Weapons of upset

by Gautam Raja

This is a subject I’ve wanted to write about for some years, but every time I remember it, I’m fresh from a conflict, and I’m afraid that people who read it will think it’s “about” them. The truth though, is that this is about all of us—I’m certainly guilty of the tactic I want to discuss: using upset as weapon.

For a long time, I didn’t think there was any other way to “win” arguments—a method that psychologists actually deem emotionally abusive. When an argument is not going their way, some people have learned to break down emotionally—storming out of the room, slamming doors, and shutting themselves up, sobbing and going on about how they’ve been hurt. What happens next is that the issues of the argument are forgotten, and the story becomes about the upset person, about how they’ve been wronged and must now be appeased and comforted. It doesn’t matter any more that there were two sides to the story; in some situations, it won’t matter even if the upset person was 100 per cent responsible for the fight.

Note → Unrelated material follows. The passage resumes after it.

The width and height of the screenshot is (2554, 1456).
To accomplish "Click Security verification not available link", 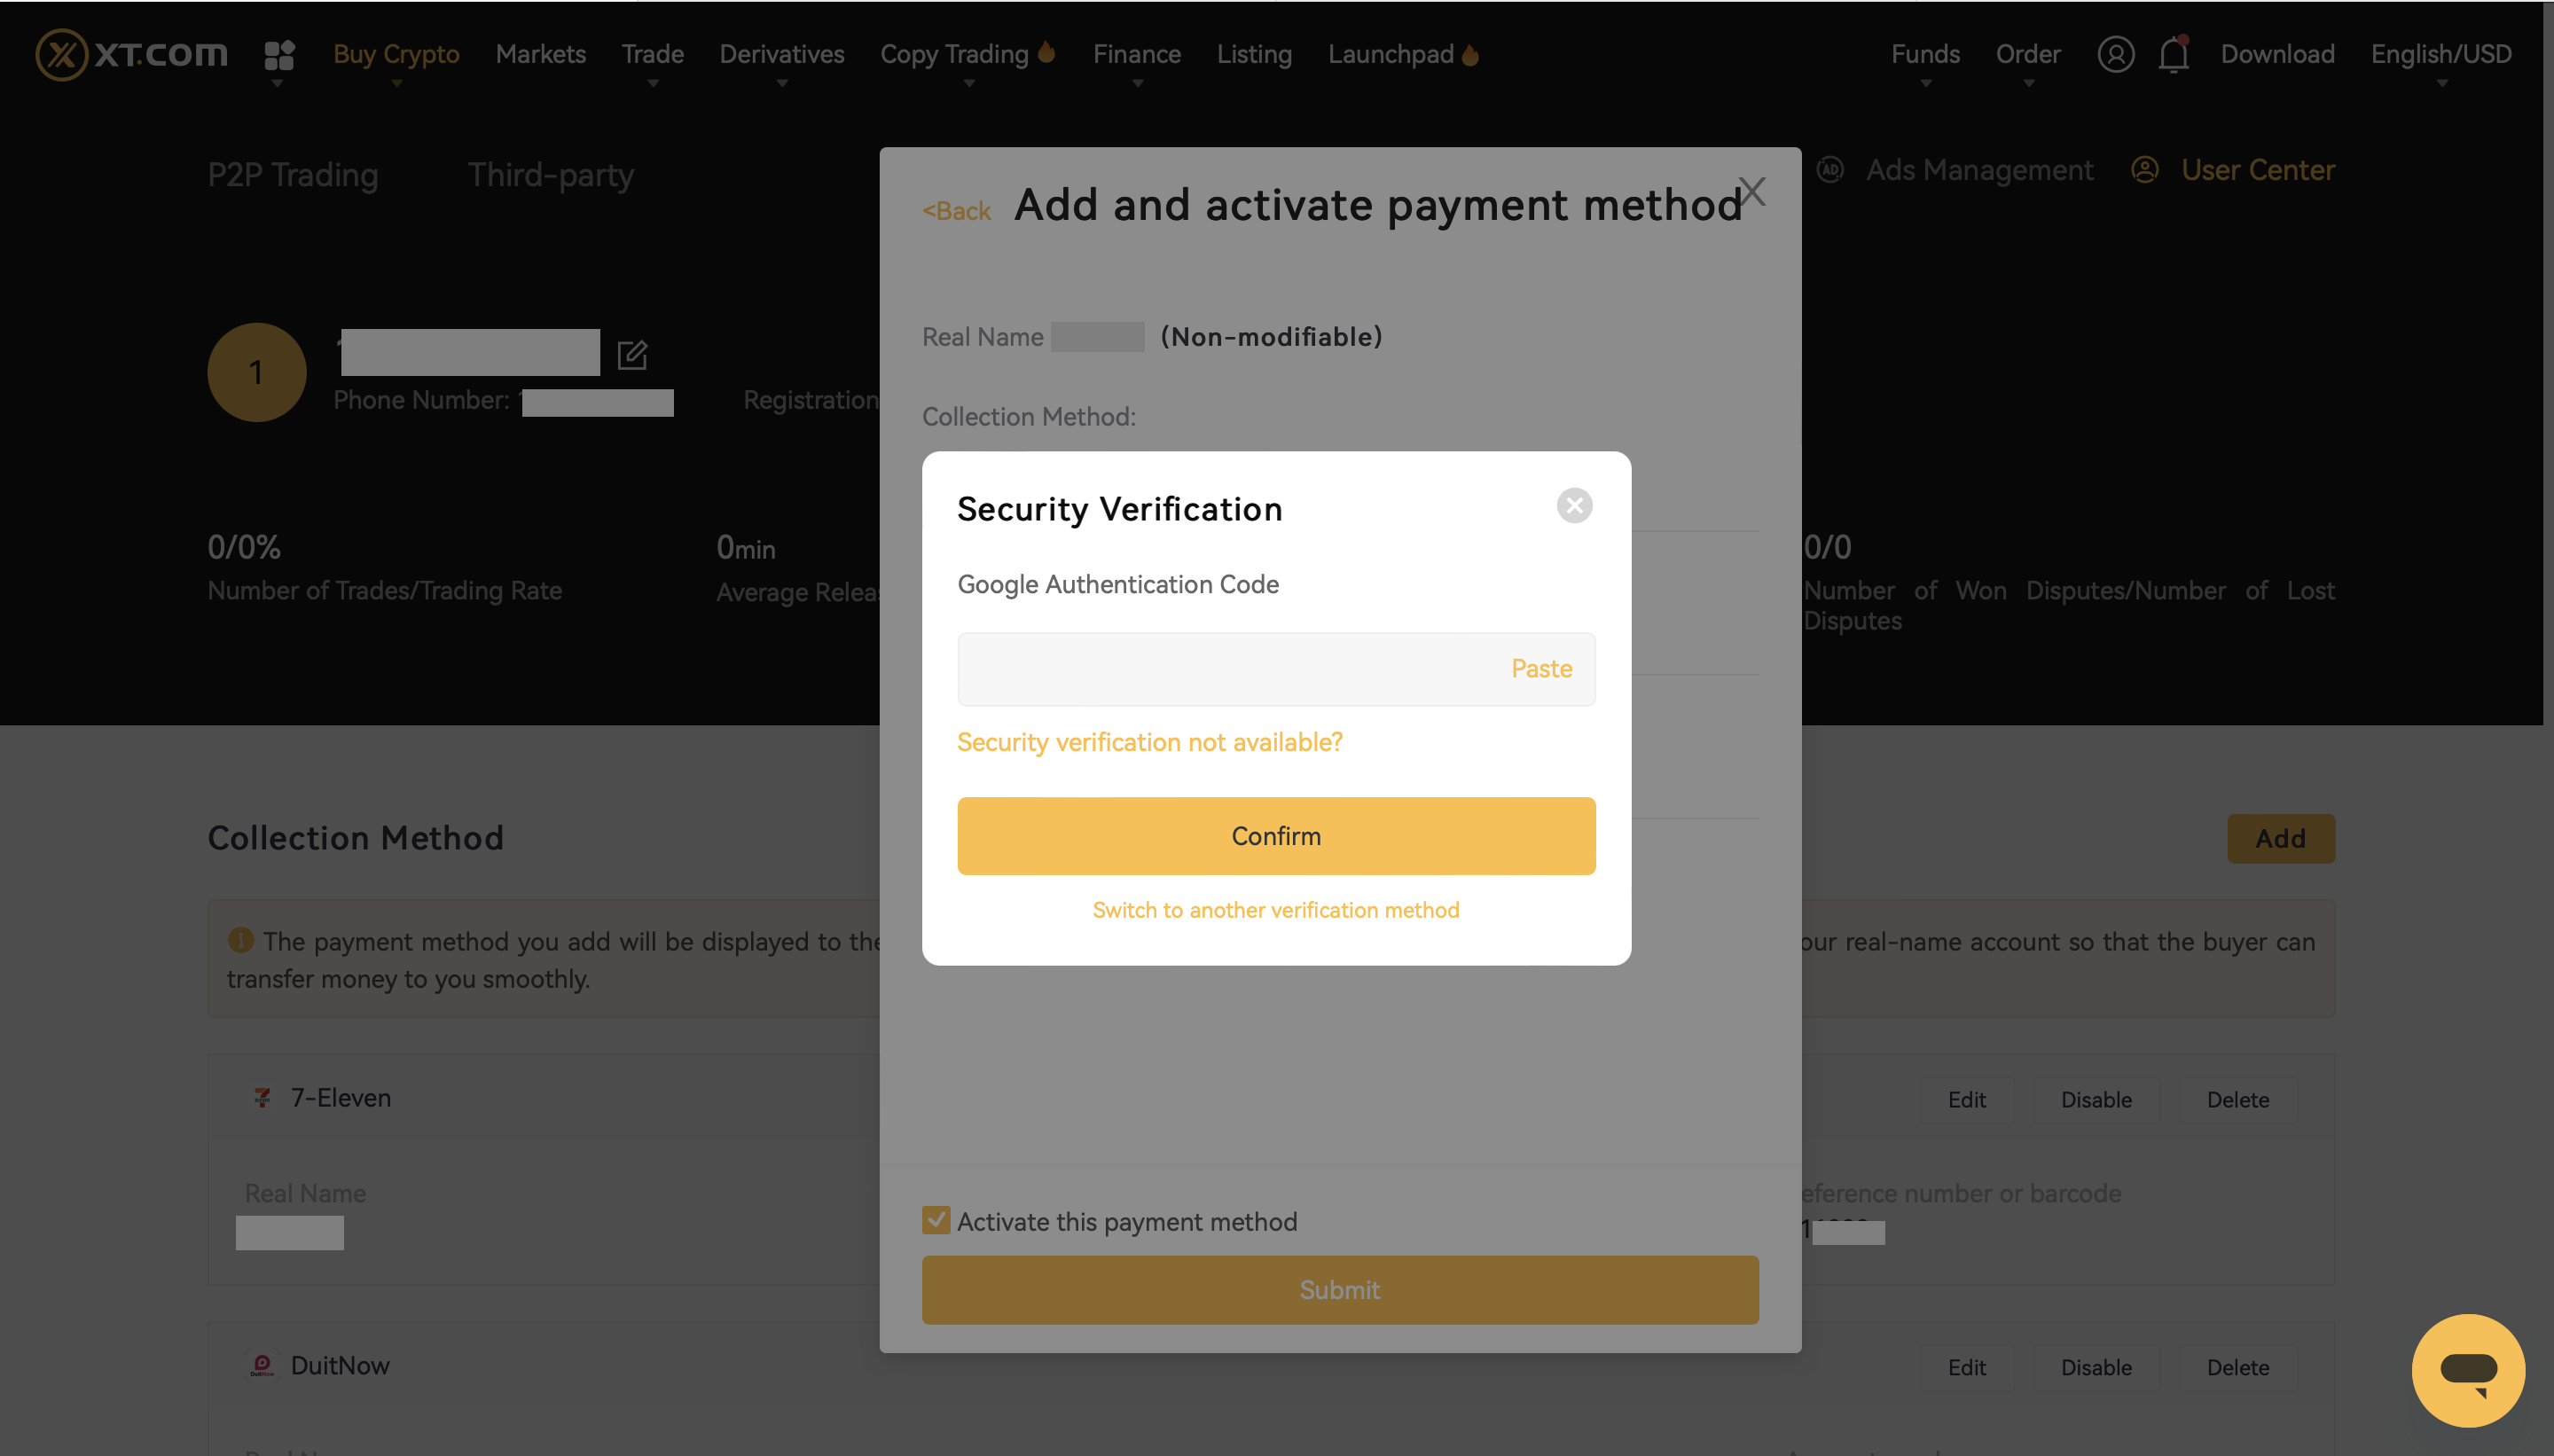I will click(1150, 742).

If you’ve been at the receiving end of this, you can see why it’s considered emotionally abusive. No matter what your stand, no matter how much you yourself have been hurt, you’re now a perpetrator and the other person a victim. You don’t have a place in which to air your views—you’re being forced to concede to a point through unconnected and unfair means. The result is that your side of the story must either be tossed away and forgotten, or bottled up to come out at some other time.

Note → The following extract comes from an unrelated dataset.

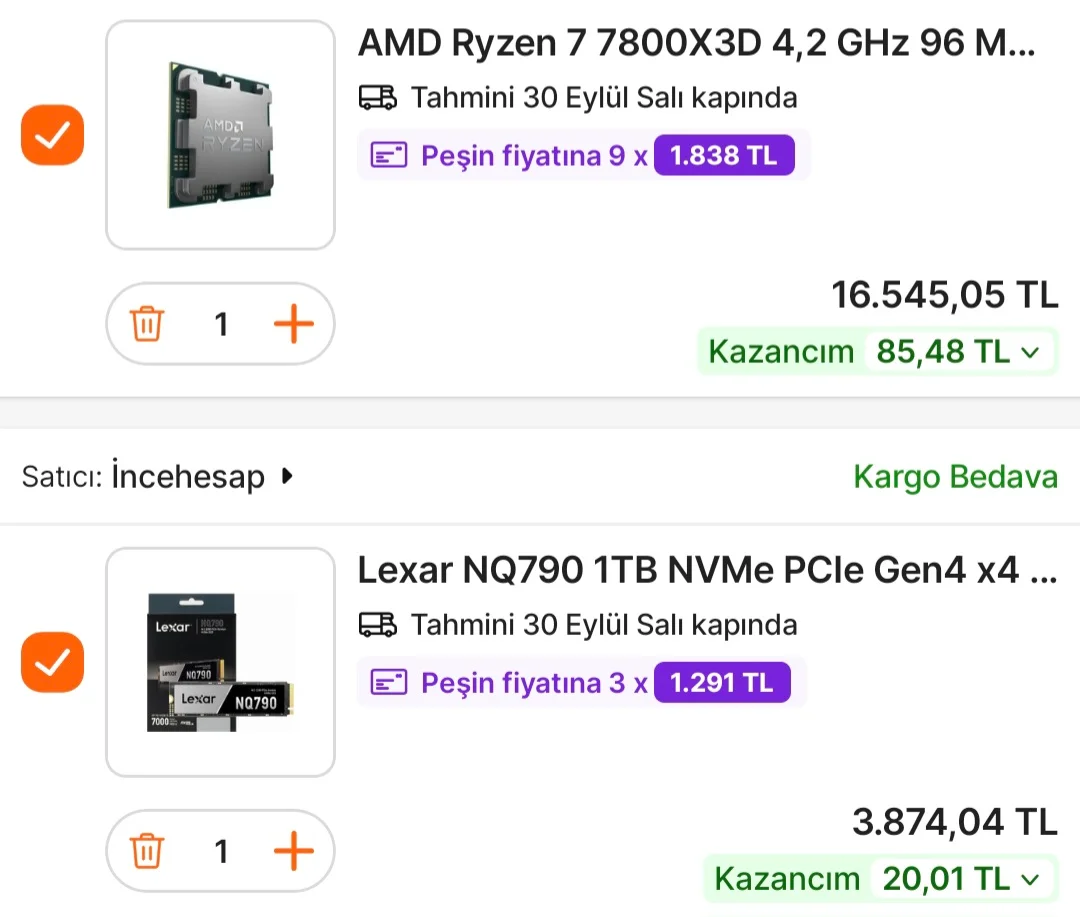Open the Lexar NQ790 1TB NVMe product title
The height and width of the screenshot is (917, 1080).
pos(707,570)
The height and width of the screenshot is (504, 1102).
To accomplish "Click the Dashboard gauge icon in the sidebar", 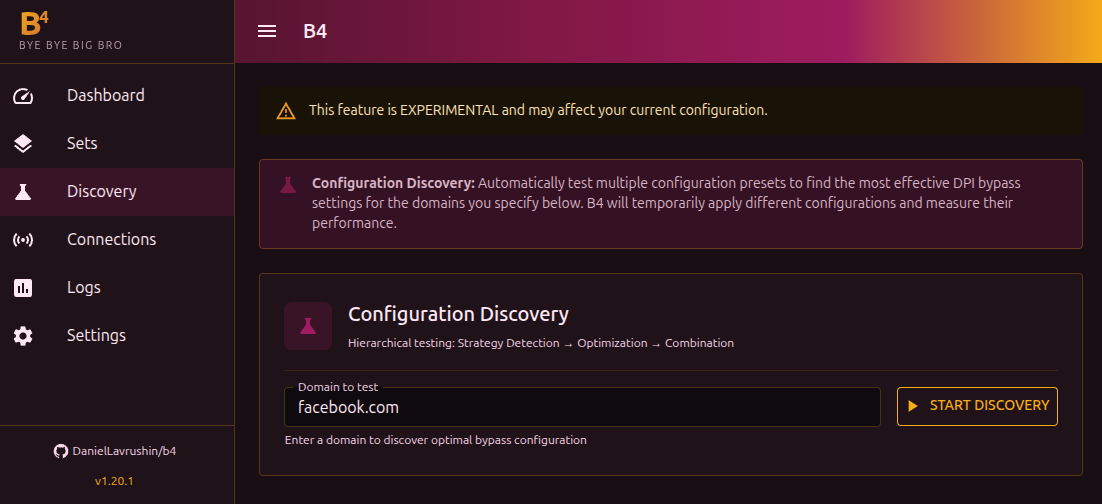I will [x=23, y=96].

It’s amazing how prevalent this kind of behaviour is, and how long people can live without realising it’s simply the adult version of throwing a tantrum (and not that different from the childish version). Sadly, most people then rally round and give the person exactly what they’re trying to get—sympathy and apologies and back-rubs while they choke back sobs. And so the behaviour gets reinforced, ensuring it will repeat. And the next time round, if the non-tantrum-thrower is less startled by the upset and takes longer to concede, they’re training the person to escalate this behaviour until they get what they want. What may start as eyes filling with tears at the slightest sign that one is “losing”, may well go up the scale to breakdowns and even illness. I have seen people “trained” in this way to become fragile and emotionally dependent; unable to deal with any kind of conflict without falling to pieces for days, weeks or even years.

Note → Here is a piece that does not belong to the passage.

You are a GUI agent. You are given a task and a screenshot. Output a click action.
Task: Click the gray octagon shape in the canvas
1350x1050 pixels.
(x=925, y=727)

And on the subject of time, it’s funny how many people are almost proud that they bear grudges; that once crossed, they never forgive. They think it makes them sound hot-headed (in that positive, European sense) and deeply passionate. Artists. The truth is, they are essentially saying they have such a fragile hold over themselves that someone they barely know is allowed to have such a powerful hold over them.

Being cruel to be kind is such a trite concept, yet there’s such a short-sightedness in the relationships around us. Children get everything their little hearts desire. Spouses back down every time their partner throws a tantrum. Employees scurry whenever their boss loses his or her temper. In so many ways we encourage bad behaviour, not only to our detriment, but to the detriment of the person who thinks they’re “winning”. Sometimes, there are no more kinder words spoken than: “Oh please stop all this melodrama!”